Mo Mi (หมอมี, /th/) is a large intersection located in the centre of Bangkok's Chinatown quarter lies on the tripoint between Pom Prap of Pom Prap Sattru Phai district and Talat Noi with Samphanthawong of Samphanthawong district.

This intersection consists of the following roads: Charoen Krung (toward Odeon Circle and Wat Traimit), Rama IV (toward Hua Lamphong), Song Sawat (from Wat Samphanthawong and Sampheng, via Song Wat road) and Mittraphan (toward July 22nd Circle).

The boundaries of Mo Mi are considered to be where Rama IV and Mittraphan roads originate, and where Song Sawat road terminates.

Mo Mi, formerly and still colloquially known as Sam Yaek (สามแยก, /th/, lit. 'Three-Way Junction'), and Sam Yaek Charoen Krung (สามแยกเจริญกรุง, /th/, lit. 'Three-Way Junction of Charoen Krung'). The original name of Mo Mi came from the fact that during King Mongkut (Rama IV)'s reign, Mo Mi was only a three-way junction consisting of Charoen Krung and Thanon Trong roads which later became Rama IV road.

Charoen Krung Road that runs through this area from Damrong Sathit bridge (Saphan Lek) to here also serves as an administrative boundary between Pom Prap Sattru Phai (left side) with Samphanthwawong (right side) districts, and also has one-way traffic as well.

Under the past administration of Amphoe Samphanthawong, this area or tambon (lit. 'sub-district') was called "Tambon Sam Yaek" in the province of Phra Nakhon (known today as Bangkok).

In 1898, a fire occurred in this area, spreading rapidly across the neighbourhood because of its contemporary design of wooden framing with thatched roofs combined with the high density of houses. Since then, the government in general banned the construction of wooden dwellings. The surviving Phlapphla Chai 2 Police Station site on Phlapphla Chai road was known as Sam Yaek Police Station at the time of the fire.

"Mo Mi" was named after Boonmi Kasemsuvan, also affectionately known as Mo Mi, a pharmacist who specialized in herbal and medical chemistry, especially snuff. His dispensary was located in the area.

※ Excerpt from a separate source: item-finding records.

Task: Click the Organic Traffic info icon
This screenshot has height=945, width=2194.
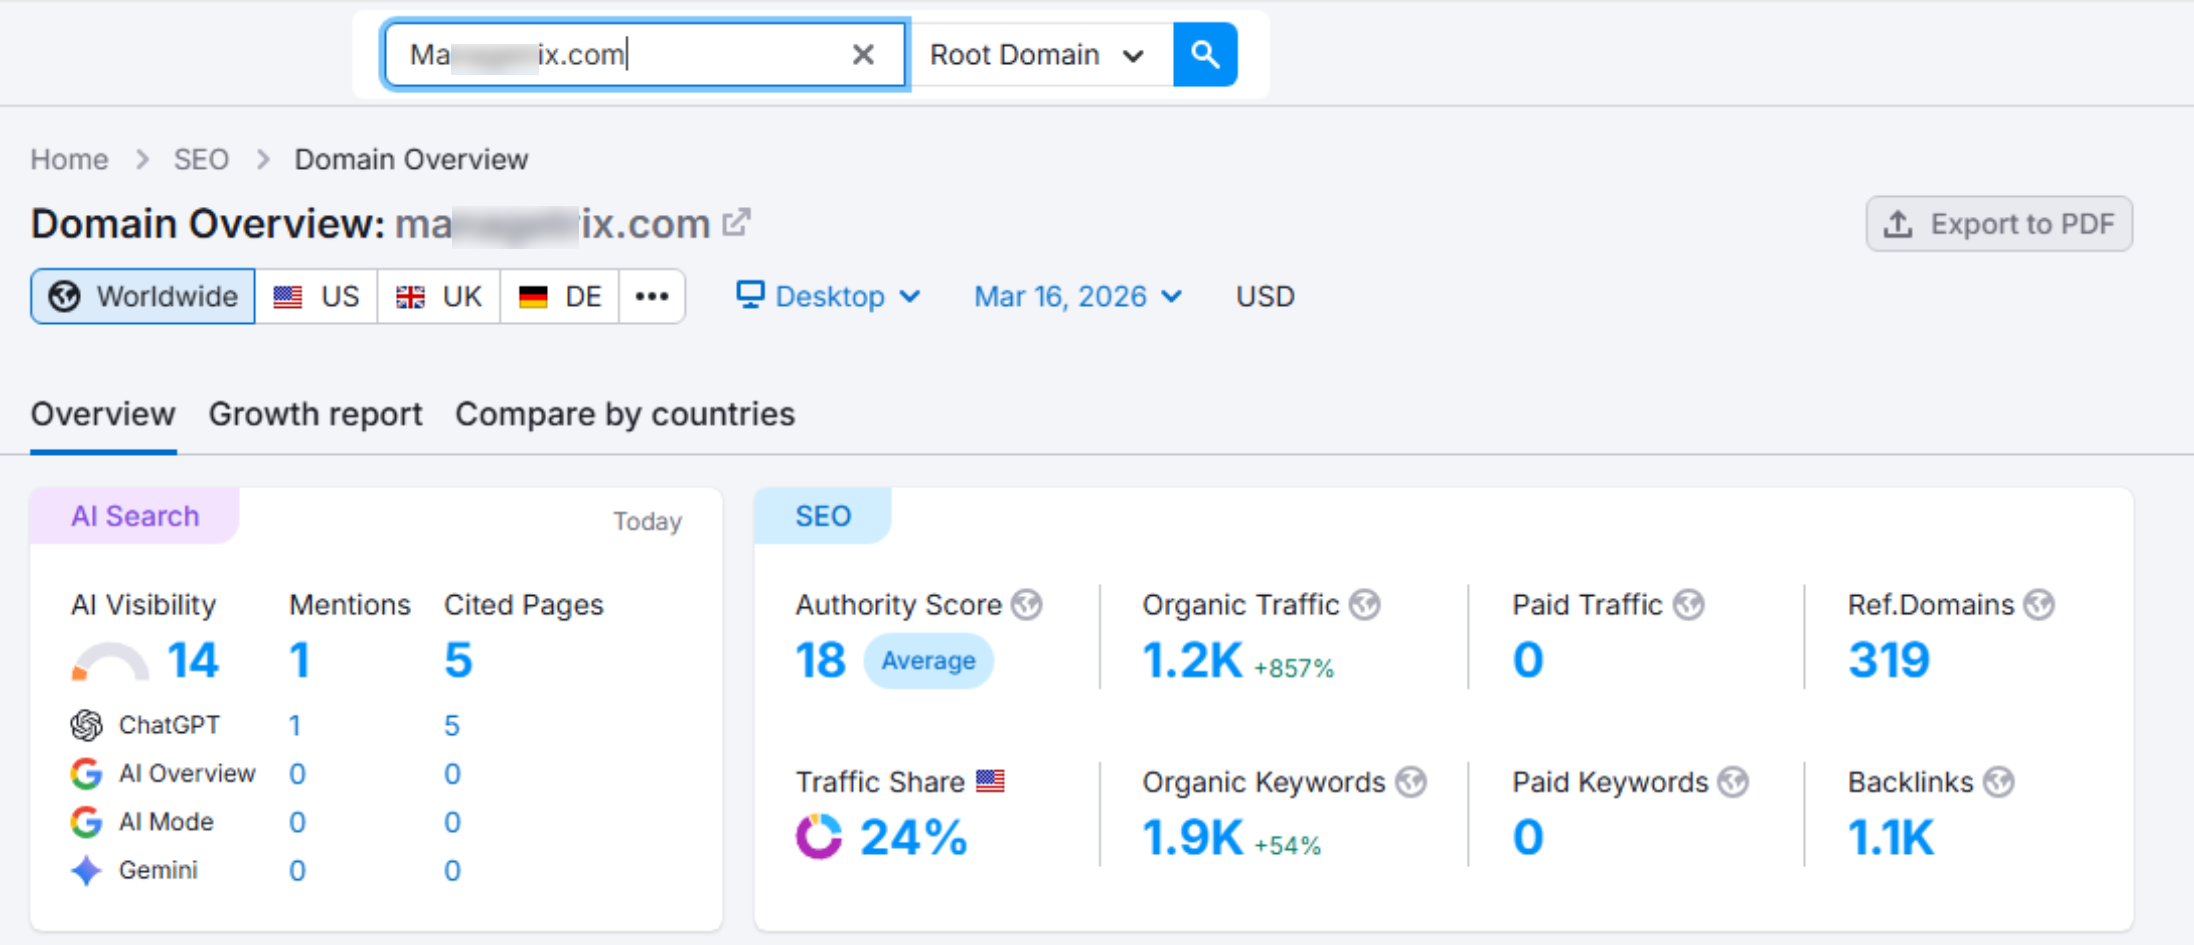Action: [1365, 604]
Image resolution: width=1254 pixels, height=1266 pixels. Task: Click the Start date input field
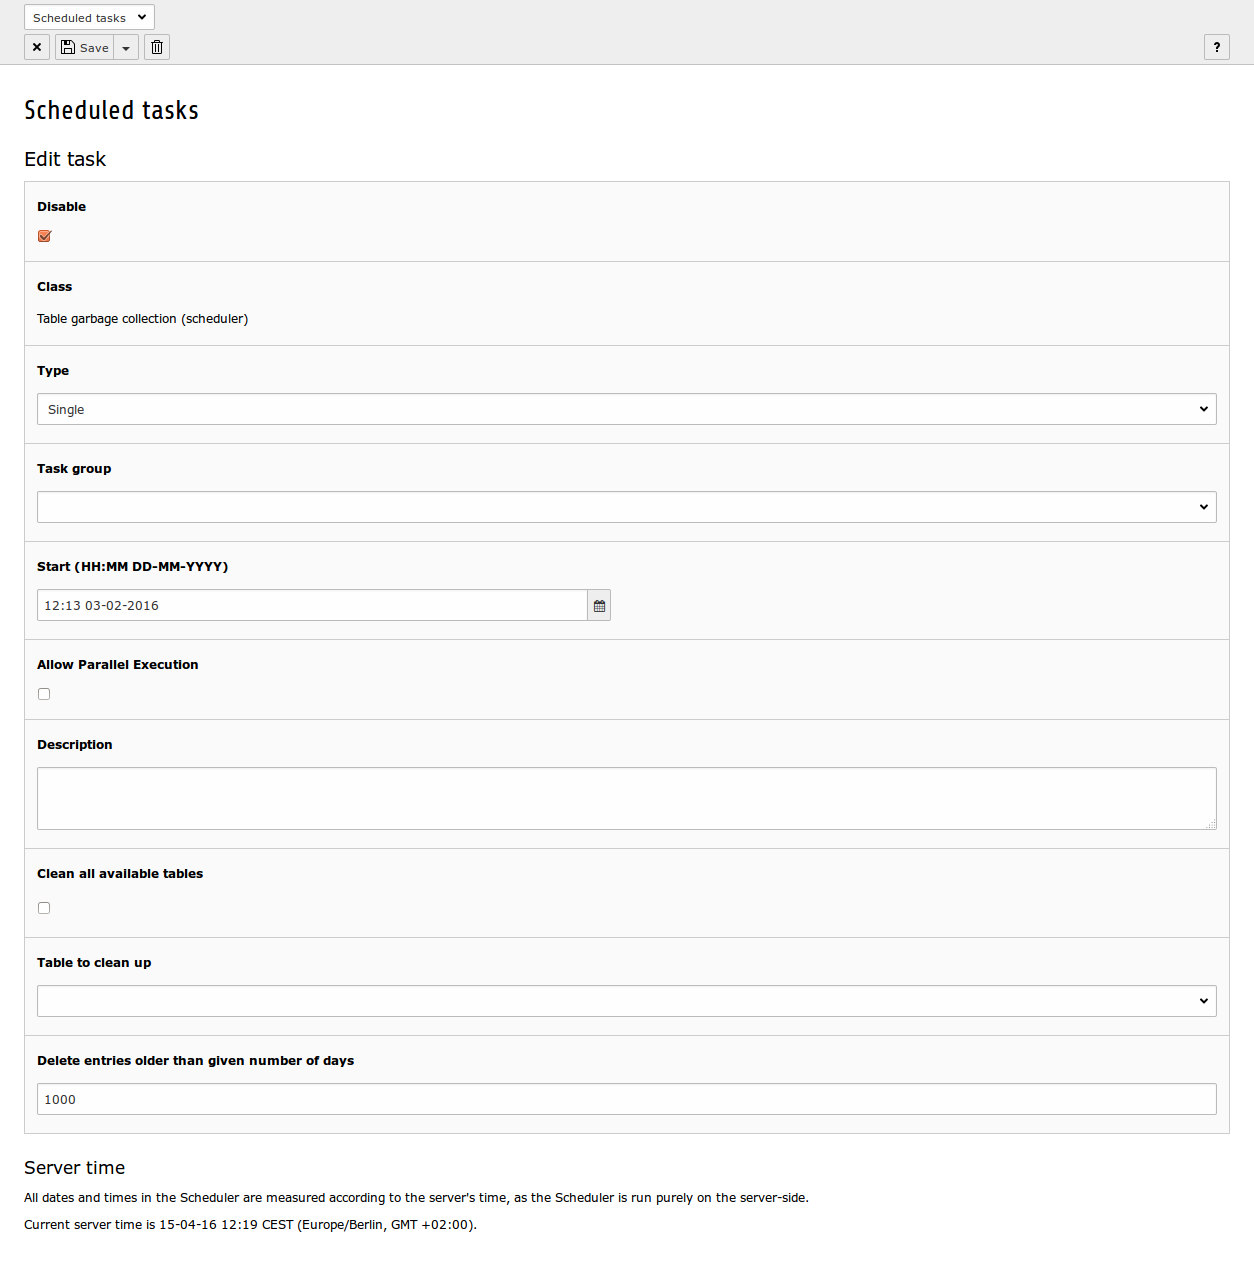click(312, 605)

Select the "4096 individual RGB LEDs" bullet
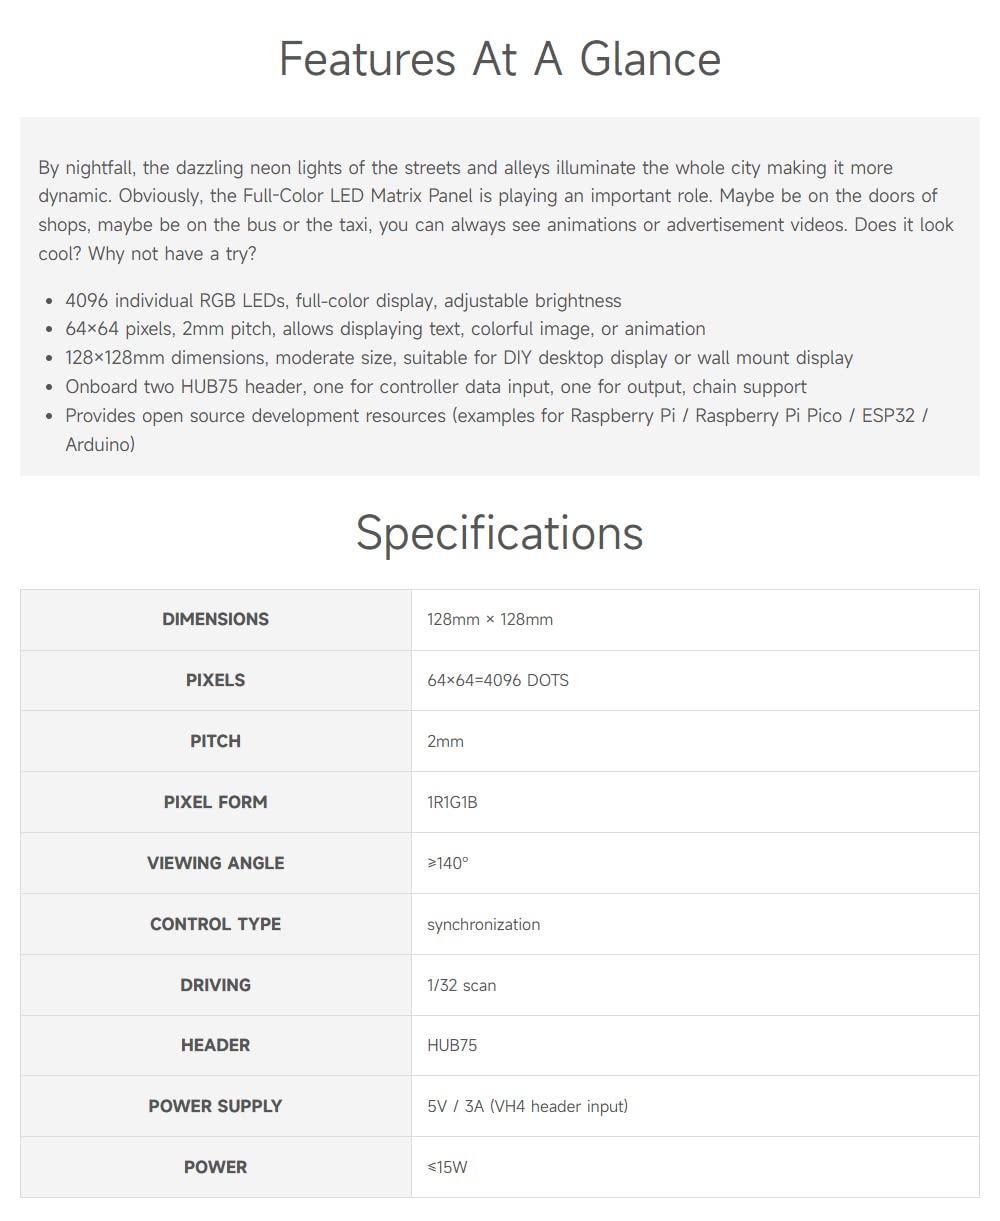(343, 301)
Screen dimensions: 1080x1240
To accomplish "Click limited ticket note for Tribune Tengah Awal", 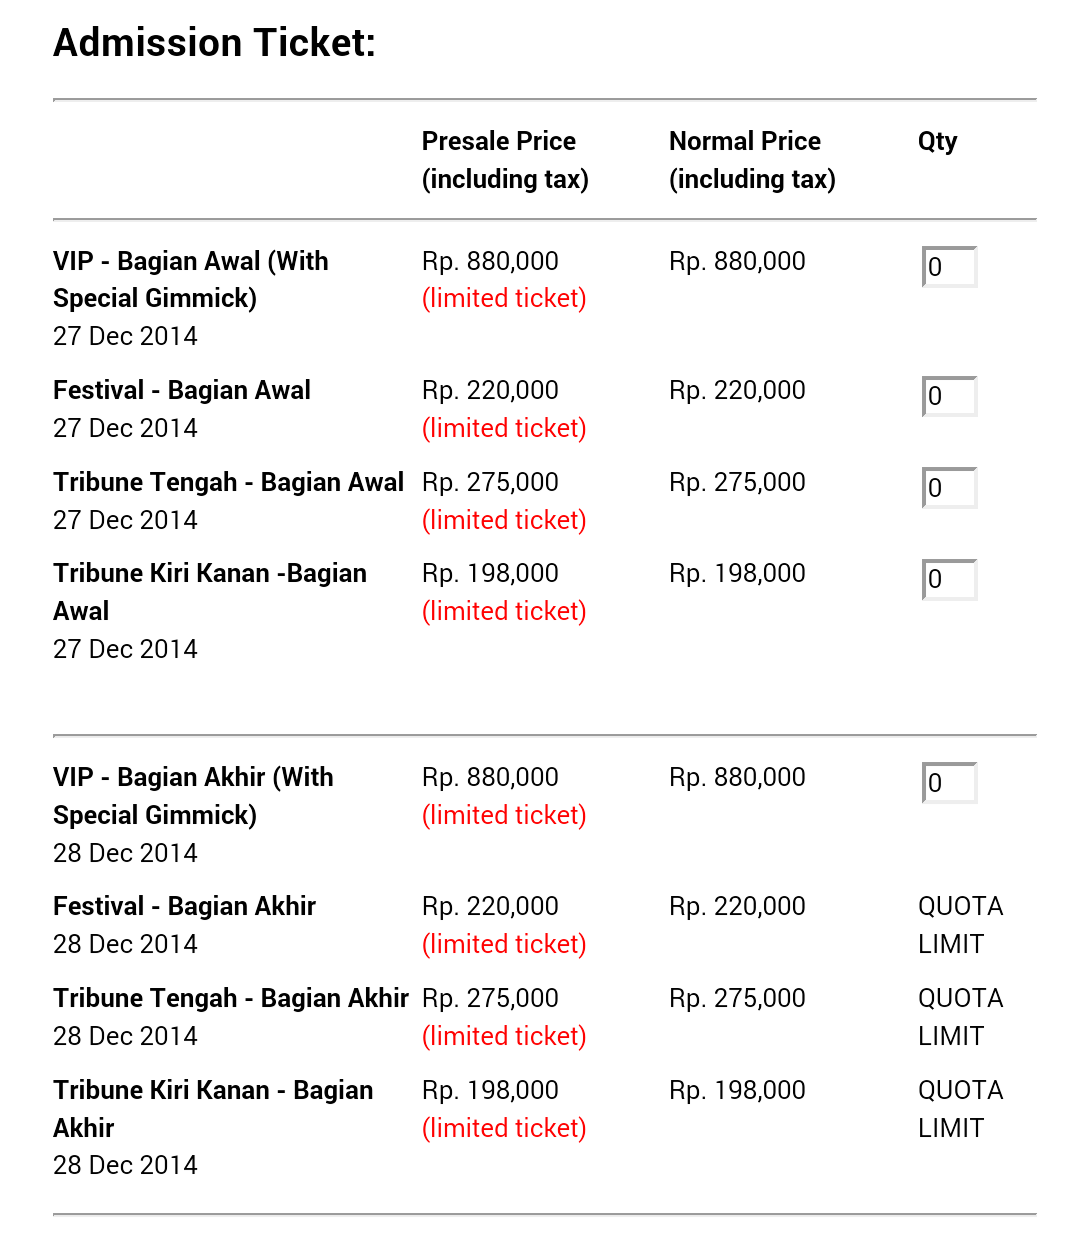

The area around Mo Mi in the past was well-known as a centre of chick and duckling stores, but at present there is only one left on Rama IV Road. It was also home to many leading movie theatres, now closed. In 1921, during the reign of King Rama VI, a period that promoted both professional boxing and Muay Thai, several boxing arenas were established across Bangkok. One of these was located in the Mo Mi area and was named Phatthanakan Stadium, after the district's most renowned movie theatre.

One interesting thing about this intersection is the location of Tai Sia Huk Chou Shrine, a small old joss house on Rama IV road, the only one shrine dedicated to Sun Wukong in the Chinatown area.

At present the land plot around Mo Mi belongs to the Crown Property Bureau (CPB), and is well known as the centre of foods and desserts with famous ancient restaurants, like Singapore, which has been the first to sell cendol iced sweet dessert in Thailand for over 100 years. At the end of 2023, CPB renovated the shophouses to be more modern. These restaurants had to move to new locations in nearby areas.

The vacant land from the demolition was developed into Chinatown Market Chaloem Buri (named after Chaloem Buri, a parallel crossroads on the opposite side of Yaowarat road), a new night market, along with the installation of a Chinese archway called "Vajirathamrong 72 Phansa" to celebrate the 72nd birthday of King Vajiralongkorn (Rama X), alongside a similar archway at the foot of Damrong Sathit bridge.

The night market operated for a short period but closed in May 2025 to make way for the construction of the Grande Centre Point Chinatown Hotel, part of the same hotel chain as the Grande Centre Point Surawong in the Bang Rak area.